An update on comment spammer behavior here on WanderingThoughts (once again)
WanderingThoughts has been getting comment spam attempts for what is now a rather long time; I last wrote about the state of affairs two years ago. Since then nothing much has changed (at least at one level), but I've come to a general conclusion about how my current comment spammers operate.
(I'm not sure I can generalize to all comment spammers, since I only have one blog data point. But I would be rather surprised if my comment spammers were atypical.)
The big thing I've concluded is that the spammers are what I will call 'form stuffers'; they robotically find likely looking HTML forms, stuff values in all text fields, and automatically submit them. They seem to have basically no intelligence about the results or the process, which I suspect means that they don't need to for sufficiently many blogs.

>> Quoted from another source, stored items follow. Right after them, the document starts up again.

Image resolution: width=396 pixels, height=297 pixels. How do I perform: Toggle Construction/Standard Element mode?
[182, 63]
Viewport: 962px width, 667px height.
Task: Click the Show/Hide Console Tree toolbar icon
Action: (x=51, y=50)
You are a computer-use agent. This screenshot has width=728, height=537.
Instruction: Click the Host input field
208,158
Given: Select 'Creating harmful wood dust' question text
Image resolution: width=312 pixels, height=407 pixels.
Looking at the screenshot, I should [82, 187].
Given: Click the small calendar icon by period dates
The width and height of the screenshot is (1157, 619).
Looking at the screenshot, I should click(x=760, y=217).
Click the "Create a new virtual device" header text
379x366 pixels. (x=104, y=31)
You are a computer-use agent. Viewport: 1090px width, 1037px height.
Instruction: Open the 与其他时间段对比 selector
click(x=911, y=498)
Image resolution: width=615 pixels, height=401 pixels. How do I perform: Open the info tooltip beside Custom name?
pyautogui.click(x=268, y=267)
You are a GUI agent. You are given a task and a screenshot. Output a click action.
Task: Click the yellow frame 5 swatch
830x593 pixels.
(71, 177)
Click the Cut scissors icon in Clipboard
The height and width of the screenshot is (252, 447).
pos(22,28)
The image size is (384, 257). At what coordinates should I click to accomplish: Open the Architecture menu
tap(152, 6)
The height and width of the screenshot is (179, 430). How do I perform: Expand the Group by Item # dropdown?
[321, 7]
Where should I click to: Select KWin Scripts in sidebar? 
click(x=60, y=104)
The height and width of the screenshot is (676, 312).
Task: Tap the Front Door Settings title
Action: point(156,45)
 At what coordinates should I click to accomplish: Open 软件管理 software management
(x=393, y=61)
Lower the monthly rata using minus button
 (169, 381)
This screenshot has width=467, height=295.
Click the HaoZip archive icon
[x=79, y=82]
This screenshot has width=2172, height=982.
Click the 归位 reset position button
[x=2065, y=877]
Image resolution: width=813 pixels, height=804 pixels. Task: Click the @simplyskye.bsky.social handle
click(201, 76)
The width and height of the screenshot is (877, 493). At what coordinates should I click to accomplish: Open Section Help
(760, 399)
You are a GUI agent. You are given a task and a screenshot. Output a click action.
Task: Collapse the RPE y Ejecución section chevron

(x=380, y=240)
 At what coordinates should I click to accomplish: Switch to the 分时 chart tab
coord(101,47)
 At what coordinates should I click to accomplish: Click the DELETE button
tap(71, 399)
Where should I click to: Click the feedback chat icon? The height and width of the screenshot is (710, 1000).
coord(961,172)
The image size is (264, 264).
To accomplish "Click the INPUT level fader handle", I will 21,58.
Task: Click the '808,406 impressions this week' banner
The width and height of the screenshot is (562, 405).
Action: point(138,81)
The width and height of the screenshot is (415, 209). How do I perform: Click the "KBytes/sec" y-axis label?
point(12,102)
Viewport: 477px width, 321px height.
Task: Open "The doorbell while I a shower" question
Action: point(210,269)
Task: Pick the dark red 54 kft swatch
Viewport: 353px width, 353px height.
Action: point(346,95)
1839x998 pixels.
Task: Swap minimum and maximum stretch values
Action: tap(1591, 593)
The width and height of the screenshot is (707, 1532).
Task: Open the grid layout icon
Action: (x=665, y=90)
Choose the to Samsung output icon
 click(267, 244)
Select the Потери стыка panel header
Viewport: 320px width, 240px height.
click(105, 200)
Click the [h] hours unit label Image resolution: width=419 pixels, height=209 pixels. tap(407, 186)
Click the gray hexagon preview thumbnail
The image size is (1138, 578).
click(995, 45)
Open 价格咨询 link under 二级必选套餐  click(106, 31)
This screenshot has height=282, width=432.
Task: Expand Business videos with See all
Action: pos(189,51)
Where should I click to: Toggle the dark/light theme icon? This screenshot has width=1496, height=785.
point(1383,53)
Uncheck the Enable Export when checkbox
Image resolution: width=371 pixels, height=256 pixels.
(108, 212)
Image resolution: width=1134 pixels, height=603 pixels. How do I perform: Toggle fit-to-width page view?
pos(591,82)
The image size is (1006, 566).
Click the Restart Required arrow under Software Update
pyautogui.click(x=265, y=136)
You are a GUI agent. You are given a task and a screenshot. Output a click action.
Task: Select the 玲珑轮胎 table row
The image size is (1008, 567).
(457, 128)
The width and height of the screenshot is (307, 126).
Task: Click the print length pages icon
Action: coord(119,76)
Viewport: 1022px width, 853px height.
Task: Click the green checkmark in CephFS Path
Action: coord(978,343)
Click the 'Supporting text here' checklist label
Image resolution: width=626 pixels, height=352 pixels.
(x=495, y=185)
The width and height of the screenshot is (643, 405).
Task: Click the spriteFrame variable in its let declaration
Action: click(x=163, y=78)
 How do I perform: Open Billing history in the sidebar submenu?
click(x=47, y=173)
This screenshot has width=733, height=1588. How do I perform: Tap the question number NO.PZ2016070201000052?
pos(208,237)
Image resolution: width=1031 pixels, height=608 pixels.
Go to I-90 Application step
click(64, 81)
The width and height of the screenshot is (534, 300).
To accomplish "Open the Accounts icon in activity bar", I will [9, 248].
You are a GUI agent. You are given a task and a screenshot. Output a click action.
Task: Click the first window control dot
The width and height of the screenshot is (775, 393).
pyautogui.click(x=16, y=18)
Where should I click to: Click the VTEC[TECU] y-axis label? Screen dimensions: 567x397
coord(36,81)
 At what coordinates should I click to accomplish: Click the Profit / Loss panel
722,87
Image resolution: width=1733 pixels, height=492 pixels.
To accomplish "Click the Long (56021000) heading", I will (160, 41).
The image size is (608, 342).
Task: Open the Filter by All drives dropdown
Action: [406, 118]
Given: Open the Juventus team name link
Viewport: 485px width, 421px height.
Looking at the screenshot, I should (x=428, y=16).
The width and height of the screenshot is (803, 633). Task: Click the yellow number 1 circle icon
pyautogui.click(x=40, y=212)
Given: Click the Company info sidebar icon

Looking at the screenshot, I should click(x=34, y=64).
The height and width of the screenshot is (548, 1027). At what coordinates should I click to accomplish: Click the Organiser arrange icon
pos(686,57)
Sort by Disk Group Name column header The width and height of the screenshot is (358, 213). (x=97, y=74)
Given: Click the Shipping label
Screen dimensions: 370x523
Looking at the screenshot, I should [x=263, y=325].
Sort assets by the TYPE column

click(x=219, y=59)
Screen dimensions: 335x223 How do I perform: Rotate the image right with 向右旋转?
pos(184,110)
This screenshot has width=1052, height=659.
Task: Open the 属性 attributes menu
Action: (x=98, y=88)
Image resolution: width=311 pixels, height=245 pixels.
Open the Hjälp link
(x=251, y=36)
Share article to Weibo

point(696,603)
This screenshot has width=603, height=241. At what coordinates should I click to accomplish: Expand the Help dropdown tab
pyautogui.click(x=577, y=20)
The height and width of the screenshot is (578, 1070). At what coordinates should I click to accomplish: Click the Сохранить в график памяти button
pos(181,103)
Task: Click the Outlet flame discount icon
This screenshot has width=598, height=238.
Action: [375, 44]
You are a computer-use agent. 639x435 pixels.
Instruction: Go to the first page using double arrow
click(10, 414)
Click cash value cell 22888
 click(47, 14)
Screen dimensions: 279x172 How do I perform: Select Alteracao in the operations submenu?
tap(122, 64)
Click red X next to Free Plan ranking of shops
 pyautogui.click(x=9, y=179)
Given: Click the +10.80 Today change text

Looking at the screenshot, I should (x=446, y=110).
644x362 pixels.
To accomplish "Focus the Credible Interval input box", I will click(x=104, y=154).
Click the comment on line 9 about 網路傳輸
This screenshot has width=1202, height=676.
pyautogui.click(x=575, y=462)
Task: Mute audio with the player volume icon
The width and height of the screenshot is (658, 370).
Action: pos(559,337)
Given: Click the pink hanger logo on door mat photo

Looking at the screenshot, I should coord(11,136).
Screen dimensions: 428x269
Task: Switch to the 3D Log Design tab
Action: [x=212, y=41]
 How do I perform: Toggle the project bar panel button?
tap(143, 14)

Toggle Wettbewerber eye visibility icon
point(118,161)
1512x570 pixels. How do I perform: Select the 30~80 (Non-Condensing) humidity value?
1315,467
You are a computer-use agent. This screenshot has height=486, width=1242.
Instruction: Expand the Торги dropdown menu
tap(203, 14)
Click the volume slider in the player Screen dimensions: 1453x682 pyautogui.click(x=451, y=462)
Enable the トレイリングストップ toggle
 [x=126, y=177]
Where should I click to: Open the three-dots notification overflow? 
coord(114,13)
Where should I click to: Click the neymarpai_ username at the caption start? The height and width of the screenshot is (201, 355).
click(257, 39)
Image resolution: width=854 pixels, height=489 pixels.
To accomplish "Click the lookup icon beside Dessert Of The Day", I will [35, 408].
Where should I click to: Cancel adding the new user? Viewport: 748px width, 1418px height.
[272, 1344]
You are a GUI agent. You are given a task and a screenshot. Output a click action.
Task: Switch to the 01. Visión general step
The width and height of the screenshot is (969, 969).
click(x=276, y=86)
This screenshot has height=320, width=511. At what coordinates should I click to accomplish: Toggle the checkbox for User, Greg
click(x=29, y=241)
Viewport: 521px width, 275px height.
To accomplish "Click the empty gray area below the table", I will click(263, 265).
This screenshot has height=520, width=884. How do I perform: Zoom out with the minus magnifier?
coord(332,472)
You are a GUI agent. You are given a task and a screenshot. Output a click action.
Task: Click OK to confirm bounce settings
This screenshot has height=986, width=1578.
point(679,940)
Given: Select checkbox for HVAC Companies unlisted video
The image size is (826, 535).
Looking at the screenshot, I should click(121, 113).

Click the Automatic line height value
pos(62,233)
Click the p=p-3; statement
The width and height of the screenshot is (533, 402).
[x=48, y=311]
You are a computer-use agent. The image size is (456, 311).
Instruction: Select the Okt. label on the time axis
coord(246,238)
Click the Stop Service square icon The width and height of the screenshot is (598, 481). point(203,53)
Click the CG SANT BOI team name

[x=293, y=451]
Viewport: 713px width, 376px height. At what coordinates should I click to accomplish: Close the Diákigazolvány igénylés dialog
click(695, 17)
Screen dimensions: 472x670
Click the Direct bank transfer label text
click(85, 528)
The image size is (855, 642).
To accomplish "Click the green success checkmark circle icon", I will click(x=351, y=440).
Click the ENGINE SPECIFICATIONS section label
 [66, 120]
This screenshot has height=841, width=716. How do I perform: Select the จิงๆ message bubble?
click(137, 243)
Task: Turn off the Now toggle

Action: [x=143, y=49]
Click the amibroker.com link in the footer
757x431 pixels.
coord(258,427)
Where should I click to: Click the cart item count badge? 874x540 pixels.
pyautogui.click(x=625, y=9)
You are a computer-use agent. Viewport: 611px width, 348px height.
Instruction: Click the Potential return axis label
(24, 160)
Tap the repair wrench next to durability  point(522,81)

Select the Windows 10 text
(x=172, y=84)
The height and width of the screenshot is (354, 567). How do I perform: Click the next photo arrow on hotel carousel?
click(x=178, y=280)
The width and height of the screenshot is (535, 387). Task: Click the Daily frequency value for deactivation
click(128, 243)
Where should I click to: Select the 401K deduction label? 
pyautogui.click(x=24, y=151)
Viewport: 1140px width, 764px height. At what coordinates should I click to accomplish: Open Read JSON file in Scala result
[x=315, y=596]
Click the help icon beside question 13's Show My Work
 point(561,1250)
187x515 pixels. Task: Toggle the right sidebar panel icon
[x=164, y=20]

(Here on WanderingThoughts the spammers run into two anti-comment-spam precautions at once with this behavior. Their form stuffing hits my invisible honeypot text field and then their indifference to the form submission results means that they fail to get past having to preview the comment before posting it (this general indifference seems to be a bit new since last time). All by itself the honeypot text field is still the single most effective anti-spam precaution I've ever added to DWiki.)
For reasons that don't fit in this entry, I've also been looking at the IP addresses that comment spammers use. Once upon a time such IP addresses were generally open proxies or compromised end-user machines. Now it appears that most of them are hosted servers in datacenters; I see very few consumer IP address ranges any more and a great deal of hosting provider ranges, often but not always in Europe. Some of the hosting providers involved are fairly big and theoretically reputable operations, too.
(I suspect that there may be layers of resellers involved.)
That this happens and in fact is the dominant IP address source is a bit depressing; it implies that hosting providers are either ignoring the spam hosting issues or have ineffectual procedures for dealing with the problem. Or both.
(Somewhat to my surprise I have seen relatively few comment spam attempts from places like Amazon's cloud. Either Amazon is too expensive for spammers, has a really effective set of abuse procedures, or spammers just assume that the AWS IP ranges are completely useless and widely blocked to start with.)
PS: I believe I've seen online slide decks from Etsy on their security work that mentioned that they see a significant amount of bad activity from datacenter IP address ranges. As a result, I suspect that this is a general shift in bad guy behavior. And why not? If you don't get terminated, a hosted server is much more convenient for all sorts of things than a random collective of flaky compromised machines.